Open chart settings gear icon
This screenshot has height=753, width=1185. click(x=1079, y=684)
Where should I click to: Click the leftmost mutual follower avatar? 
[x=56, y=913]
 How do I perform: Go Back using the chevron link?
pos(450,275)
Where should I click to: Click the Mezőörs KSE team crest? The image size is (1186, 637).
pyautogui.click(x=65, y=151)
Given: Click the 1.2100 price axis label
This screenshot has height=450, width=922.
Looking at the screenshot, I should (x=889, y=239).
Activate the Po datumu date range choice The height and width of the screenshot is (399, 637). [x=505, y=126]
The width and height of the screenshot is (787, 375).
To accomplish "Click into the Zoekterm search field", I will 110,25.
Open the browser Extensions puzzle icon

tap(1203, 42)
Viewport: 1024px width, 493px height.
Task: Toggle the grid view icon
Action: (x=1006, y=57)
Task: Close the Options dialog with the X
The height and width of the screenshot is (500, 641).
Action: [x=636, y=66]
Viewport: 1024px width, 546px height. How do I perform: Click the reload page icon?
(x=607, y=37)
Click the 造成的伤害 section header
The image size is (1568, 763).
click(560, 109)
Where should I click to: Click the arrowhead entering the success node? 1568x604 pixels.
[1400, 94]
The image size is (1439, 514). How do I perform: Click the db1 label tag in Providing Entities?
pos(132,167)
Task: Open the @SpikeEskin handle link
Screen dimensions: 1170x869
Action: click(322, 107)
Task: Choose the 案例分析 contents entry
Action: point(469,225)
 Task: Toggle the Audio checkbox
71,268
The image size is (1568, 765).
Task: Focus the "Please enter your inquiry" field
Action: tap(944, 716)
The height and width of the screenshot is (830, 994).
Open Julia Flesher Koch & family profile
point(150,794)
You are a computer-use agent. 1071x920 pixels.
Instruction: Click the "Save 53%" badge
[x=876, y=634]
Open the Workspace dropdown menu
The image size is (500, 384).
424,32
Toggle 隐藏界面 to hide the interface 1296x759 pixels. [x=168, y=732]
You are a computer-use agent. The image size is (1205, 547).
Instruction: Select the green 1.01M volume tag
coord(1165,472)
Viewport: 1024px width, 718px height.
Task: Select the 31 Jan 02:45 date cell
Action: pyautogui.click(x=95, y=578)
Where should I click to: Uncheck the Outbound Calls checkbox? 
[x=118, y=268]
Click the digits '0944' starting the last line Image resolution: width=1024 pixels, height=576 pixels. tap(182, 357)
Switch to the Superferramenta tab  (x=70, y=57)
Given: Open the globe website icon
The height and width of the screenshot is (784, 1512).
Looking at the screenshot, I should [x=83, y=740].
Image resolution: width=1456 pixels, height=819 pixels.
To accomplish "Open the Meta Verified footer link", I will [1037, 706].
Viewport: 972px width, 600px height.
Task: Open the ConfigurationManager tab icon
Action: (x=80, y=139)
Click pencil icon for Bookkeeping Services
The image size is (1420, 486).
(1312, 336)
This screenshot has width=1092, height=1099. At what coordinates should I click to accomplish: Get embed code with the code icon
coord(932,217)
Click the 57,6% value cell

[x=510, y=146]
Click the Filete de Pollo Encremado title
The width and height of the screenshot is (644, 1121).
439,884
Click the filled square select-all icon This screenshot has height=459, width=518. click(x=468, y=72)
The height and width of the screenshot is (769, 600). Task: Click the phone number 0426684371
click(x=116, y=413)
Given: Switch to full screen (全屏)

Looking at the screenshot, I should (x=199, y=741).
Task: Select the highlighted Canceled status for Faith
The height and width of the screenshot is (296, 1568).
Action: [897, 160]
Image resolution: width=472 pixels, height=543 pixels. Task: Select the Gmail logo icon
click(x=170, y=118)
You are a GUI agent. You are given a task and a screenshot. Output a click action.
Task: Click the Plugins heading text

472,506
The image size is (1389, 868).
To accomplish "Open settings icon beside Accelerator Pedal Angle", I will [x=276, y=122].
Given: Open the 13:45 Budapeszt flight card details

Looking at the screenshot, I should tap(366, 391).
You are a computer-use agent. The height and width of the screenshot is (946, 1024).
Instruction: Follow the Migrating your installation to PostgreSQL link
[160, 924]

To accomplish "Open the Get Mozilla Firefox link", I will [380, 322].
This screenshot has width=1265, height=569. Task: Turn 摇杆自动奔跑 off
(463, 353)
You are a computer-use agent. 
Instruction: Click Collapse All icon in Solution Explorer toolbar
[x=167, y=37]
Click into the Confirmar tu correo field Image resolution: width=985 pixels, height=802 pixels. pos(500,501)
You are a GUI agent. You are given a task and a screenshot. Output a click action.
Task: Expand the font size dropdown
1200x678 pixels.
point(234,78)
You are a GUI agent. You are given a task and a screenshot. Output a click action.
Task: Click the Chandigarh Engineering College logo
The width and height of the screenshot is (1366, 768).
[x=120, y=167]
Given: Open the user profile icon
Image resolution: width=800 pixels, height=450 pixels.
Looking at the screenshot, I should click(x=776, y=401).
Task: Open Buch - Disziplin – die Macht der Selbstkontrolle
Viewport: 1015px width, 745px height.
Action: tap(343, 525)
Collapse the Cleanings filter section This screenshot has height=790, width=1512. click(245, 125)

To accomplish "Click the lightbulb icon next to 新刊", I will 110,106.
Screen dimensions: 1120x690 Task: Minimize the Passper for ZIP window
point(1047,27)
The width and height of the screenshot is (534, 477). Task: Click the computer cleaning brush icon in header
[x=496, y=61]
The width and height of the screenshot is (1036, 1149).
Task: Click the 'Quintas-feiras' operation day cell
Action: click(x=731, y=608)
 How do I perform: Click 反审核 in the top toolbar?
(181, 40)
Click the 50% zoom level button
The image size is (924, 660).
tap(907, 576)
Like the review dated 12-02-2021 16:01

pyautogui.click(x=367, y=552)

Required action:
Nothing in the data may be left out; copy every line exactly.

Written answer:
Open chart settings gear icon
This screenshot has height=753, width=1185. click(x=1079, y=684)
Where should I click to: Click the leftmost mutual follower avatar? 
[x=56, y=913]
 How do I perform: Go Back using the chevron link?
pos(450,275)
Where should I click to: Click the Mezőörs KSE team crest? The image size is (1186, 637).
pyautogui.click(x=65, y=151)
Given: Click the 1.2100 price axis label
This screenshot has height=450, width=922.
Looking at the screenshot, I should (x=889, y=239).
Activate the Po datumu date range choice The height and width of the screenshot is (399, 637). [x=505, y=126]
The width and height of the screenshot is (787, 375).
To accomplish "Click into the Zoekterm search field", I will 110,25.
Open the browser Extensions puzzle icon

tap(1203, 42)
Viewport: 1024px width, 493px height.
Task: Toggle the grid view icon
Action: (x=1006, y=57)
Task: Close the Options dialog with the X
The height and width of the screenshot is (500, 641).
Action: [x=636, y=66]
Viewport: 1024px width, 546px height. How do I perform: Click the reload page icon?
(x=607, y=37)
Click the 造成的伤害 section header
The image size is (1568, 763).
click(560, 109)
Where should I click to: Click the arrowhead entering the success node? 1568x604 pixels.
[1400, 94]
The image size is (1439, 514). How do I perform: Click the db1 label tag in Providing Entities?
pos(132,167)
Task: Open the @SpikeEskin handle link
Screen dimensions: 1170x869
Action: click(322, 107)
Task: Choose the 案例分析 contents entry
Action: point(469,225)
 Task: Toggle the Audio checkbox
71,268
The image size is (1568, 765).
Task: Focus the "Please enter your inquiry" field
Action: tap(944, 716)
The height and width of the screenshot is (830, 994).
Open Julia Flesher Koch & family profile
point(150,794)
You are a computer-use agent. 1071x920 pixels.
Instruction: Click the "Save 53%" badge
[x=876, y=634]
Open the Workspace dropdown menu
The image size is (500, 384).
424,32
Toggle 隐藏界面 to hide the interface 1296x759 pixels. [x=168, y=732]
You are a computer-use agent. The image size is (1205, 547).
Instruction: Select the green 1.01M volume tag
coord(1165,472)
Viewport: 1024px width, 718px height.
Task: Select the 31 Jan 02:45 date cell
Action: pyautogui.click(x=95, y=578)
Where should I click to: Uncheck the Outbound Calls checkbox? 
[x=118, y=268]
Click the digits '0944' starting the last line Image resolution: width=1024 pixels, height=576 pixels. tap(182, 357)
Switch to the Superferramenta tab  (x=70, y=57)
Given: Open the globe website icon
The height and width of the screenshot is (784, 1512).
Looking at the screenshot, I should [x=83, y=740].
Image resolution: width=1456 pixels, height=819 pixels.
To accomplish "Open the Meta Verified footer link", I will [1037, 706].
Viewport: 972px width, 600px height.
Task: Open the ConfigurationManager tab icon
Action: (x=80, y=139)
Click pencil icon for Bookkeeping Services
The image size is (1420, 486).
(1312, 336)
This screenshot has width=1092, height=1099. At what coordinates should I click to accomplish: Get embed code with the code icon
coord(932,217)
Click the 57,6% value cell

[x=510, y=146]
Click the Filete de Pollo Encremado title
The width and height of the screenshot is (644, 1121).
439,884
Click the filled square select-all icon This screenshot has height=459, width=518. click(x=468, y=72)
The height and width of the screenshot is (769, 600). Task: Click the phone number 0426684371
click(x=116, y=413)
Given: Switch to full screen (全屏)

Looking at the screenshot, I should (x=199, y=741).
Task: Select the highlighted Canceled status for Faith
The height and width of the screenshot is (296, 1568).
Action: [897, 160]
Image resolution: width=472 pixels, height=543 pixels. Task: Select the Gmail logo icon
click(x=170, y=118)
You are a GUI agent. You are given a task and a screenshot. Output a click action.
Task: Click the Plugins heading text

472,506
The image size is (1389, 868).
To accomplish "Open settings icon beside Accelerator Pedal Angle", I will [x=276, y=122].
Given: Open the 13:45 Budapeszt flight card details

Looking at the screenshot, I should tap(366, 391).
You are a computer-use agent. The height and width of the screenshot is (946, 1024).
Instruction: Follow the Migrating your installation to PostgreSQL link
[160, 924]

To accomplish "Open the Get Mozilla Firefox link", I will [380, 322].
This screenshot has width=1265, height=569. Task: Turn 摇杆自动奔跑 off
(463, 353)
You are a computer-use agent. 
Instruction: Click Collapse All icon in Solution Explorer toolbar
[x=167, y=37]
Click into the Confirmar tu correo field Image resolution: width=985 pixels, height=802 pixels. pos(500,501)
You are a GUI agent. You are given a task and a screenshot. Output a click action.
Task: Expand the font size dropdown
1200x678 pixels.
point(234,78)
You are a GUI agent. You are given a task and a screenshot. Output a click action.
Task: Click the Chandigarh Engineering College logo
The width and height of the screenshot is (1366, 768).
[x=120, y=167]
Given: Open the user profile icon
Image resolution: width=800 pixels, height=450 pixels.
Looking at the screenshot, I should click(x=776, y=401).
Task: Open Buch - Disziplin – die Macht der Selbstkontrolle
Viewport: 1015px width, 745px height.
Action: tap(343, 525)
Collapse the Cleanings filter section This screenshot has height=790, width=1512. click(245, 125)

To accomplish "Click the lightbulb icon next to 新刊", I will 110,106.
Screen dimensions: 1120x690 Task: Minimize the Passper for ZIP window
point(1047,27)
The width and height of the screenshot is (534, 477). Task: Click the computer cleaning brush icon in header
[x=496, y=61]
The width and height of the screenshot is (1036, 1149).
Task: Click the 'Quintas-feiras' operation day cell
Action: click(x=731, y=608)
 How do I perform: Click 反审核 in the top toolbar?
(181, 40)
Click the 50% zoom level button
The image size is (924, 660).
tap(907, 576)
Like the review dated 12-02-2021 16:01

pyautogui.click(x=367, y=552)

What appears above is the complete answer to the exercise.